ME
The screen stared at me,the words calling me out. Familiar tingles making it's way to my fingers. I felt the air around me get heavy, my heart beating louder than a thousand drums in my ear.I close my eyes.
"WRITE!" it yelled
the drumming increased
"You call yourself a writer? then write!!" it taunted this time.
Theories of self doubt swarming around.
The anxious devil in my mind slowly prowling out of it's cage
I open my eyes, the images inside my mind too horrifying to look. Eyes shining with determnation I stared back this time. I started back at the words on the screen, my anxiety rising up. I take a deep breath
Something to lose,something to lose something to lose something to lose something to lose,something to lose
An endless cycle on repeat. The moment a blessing and a curse.
How could I have so many thing to lose?
Why I do feel like I have never enough then?
What am I supposed to choose?
A list flashes across my eyes a million images swirling in the back of my mind
Do I choose those who made or do I choose those who make me want to live? Do I choose those moment that are too precious or the fantisies my mind contains?
I sighed; face scrunches up, fingers running through my hair. Silencing the voices around me, hearing the real me. A faint whisper it was, bearly audible. A feeling it was, giving you butterflies and making your stomach drop at the same time. A tremor it is that runs through every fiber of me and then those words spill out of my mouth
"Is it selfish,If I choose me?"
So I sat up straight.
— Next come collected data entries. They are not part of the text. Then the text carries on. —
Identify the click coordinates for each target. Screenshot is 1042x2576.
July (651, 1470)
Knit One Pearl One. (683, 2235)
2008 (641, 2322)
This time surity in my eyes, back straight with the energy running through each cord of mine.
I've spent 18 years trying to find love, looking everywhere except in front of me and after 19 years as I sat in front of the mirror completly broken and hopeless brushing through the few remaining strands of my hair survivour of the disease called depression. I looked at me, stared into my own eyes and found me. And after 19 years when I found myself and fell in love with me, it is not selfish of me to choose me. I have something to loose, something I cherish with every fiber in my body, something that is my solace, something that the thought of losing pulls the world from benethe my feet. That something to loose is me.
That something to loose is me because "me" is made up of parts of the list falshing across my eyes the million images swirling at the back of my mind. Me includes God that I beg in front of the reason of my existense.Me includes my parents that bought me into this world, that taught me to walk. Me includes my lover who makes me feel loved in a way completely different from how I love me. Me includes my best friend who pulls me back up when I've been pushed down. Me includes those siblings that I fight around with everytime.Me includes the word that I am typing right now, the words that keep me going on. Me includes the smell of freshly baked goods when I'm twirling with a bowl of batter in my kitchen.Me includes those post workout endorphines that make me feel invincible. Me includes those lazy days where I lay around day dreaming. Me includes those books which make me travel different journys. Me includes my world that I live in with my people around me
Me;It is me that I have to lose, that sometimes I feel this real cruel world will steal from me .The thought of that shaking the very core of me.
Me;It is me that pushes me through the realities of the world. My anchor to stay steady while I journy through this strom of life.
Me, because without me, the people and things I were scared to lose wouldn't be there.